Ein scheuer Junge aus den USA, magisch angezogen von altenglischem Zauberfirlefanz – in bester Auteurmanier scheint der Film die Geschichte seines Schöpfers zu erzählen. Einmal quer über den Atlantik liegt diese seltsame Insel, auf der andersbegabte Kinder ihre Schrullen ausleben dürfen, die andernorts nur Makel sind. Ist das nicht reinster Tim Burton? So wie Jake (Asa Butterfield) aus Florida muss sich der Filmemacher einmal gefühlt haben, als er noch nicht wusste, dass er einmal Lewis Carrolls „Alice im Wunderland“ verfilmen oder die Grotesken eines Roald Dahl ins Bild setzen würde. Jake ist fremd in dieser Welt, er glaubt sich auch nicht sehr begabt. Doch die makabren Gruselgeschichten des Großvaters, die ihn hierher gelockt haben, erweisen sich allesamt als wahr.

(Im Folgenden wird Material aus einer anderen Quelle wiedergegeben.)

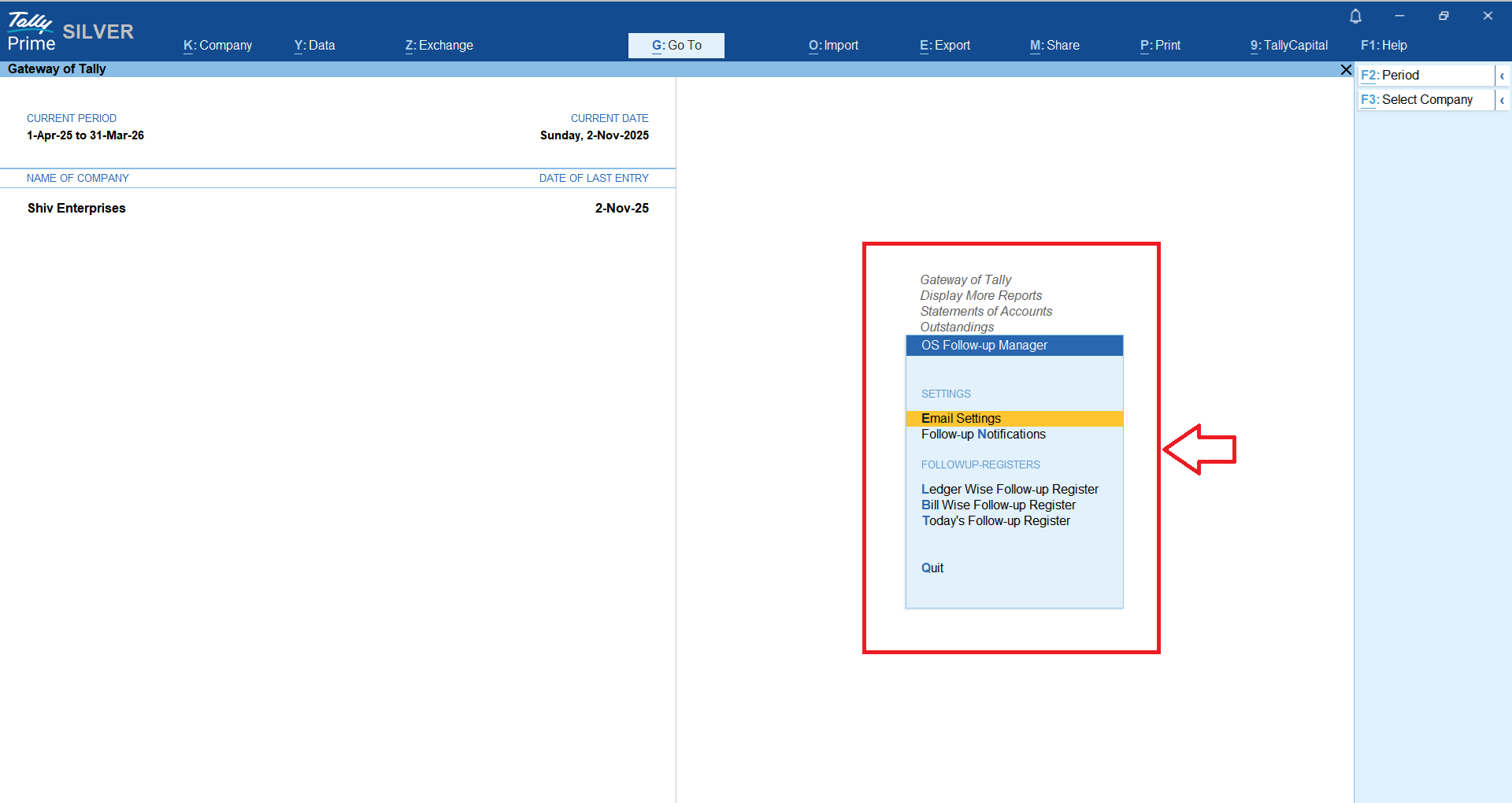
Task: Open Ledger Wise Follow-up Register
Action: point(1010,489)
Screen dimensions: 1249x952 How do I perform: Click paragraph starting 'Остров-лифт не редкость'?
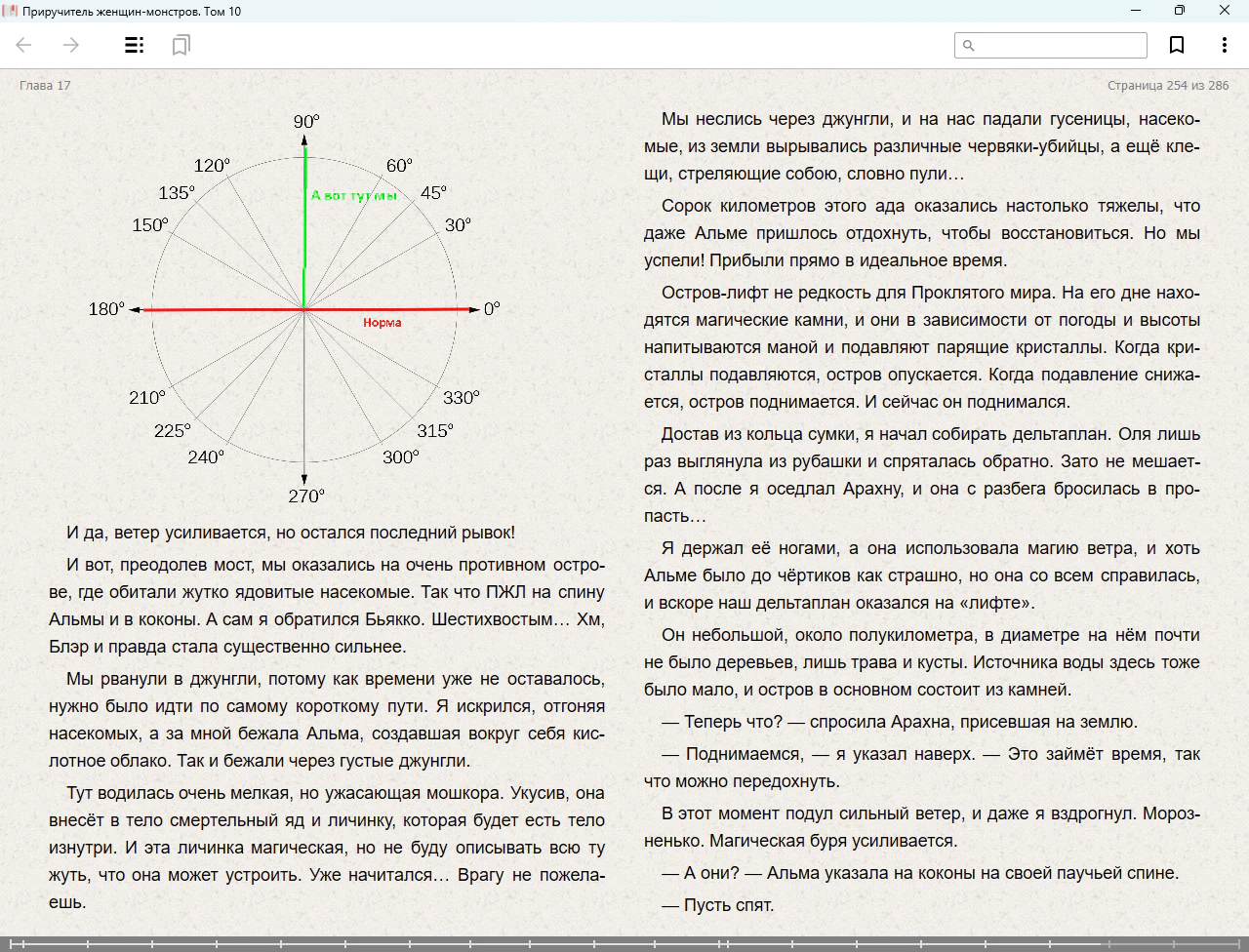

Indes hat sich Burton seine wundersamen Gestalten – das Schwebemädchen, den unsichtbaren Jungen, die Nackenfresserin und deren Beschützerin, die vogelhafte Miss Peregrine – nicht selbst ausgedacht. „Die Insel der besonderen Kinder“ kam auf Umwegen zu ihm, eine Auftragsarbeit. Die Buchvorlage des Amerikaners Ransom Riggs, 2011 erschienen, schrie einfach nach Tim Burton. Riggs’ beste Idee allerdings hat der Kalifornier gar nicht verwendet: Der Schriftsteller ließ sich zu seiner wilden Reise durch Zeit und Raum von alten Fotografien inspirieren, die er über die Jahre auf Flohmärkten zusammengesammelt hatte. Auf eine heute nicht mehr zu klärende Weise gab es das rätselhaft schwebende Mädchen und seine Verfolger, die grausigen Kinderaugenfresser, wirklich – in einer längst untergegangenen, vergilbten und an den Rändern ausgefransten Realität von gestern.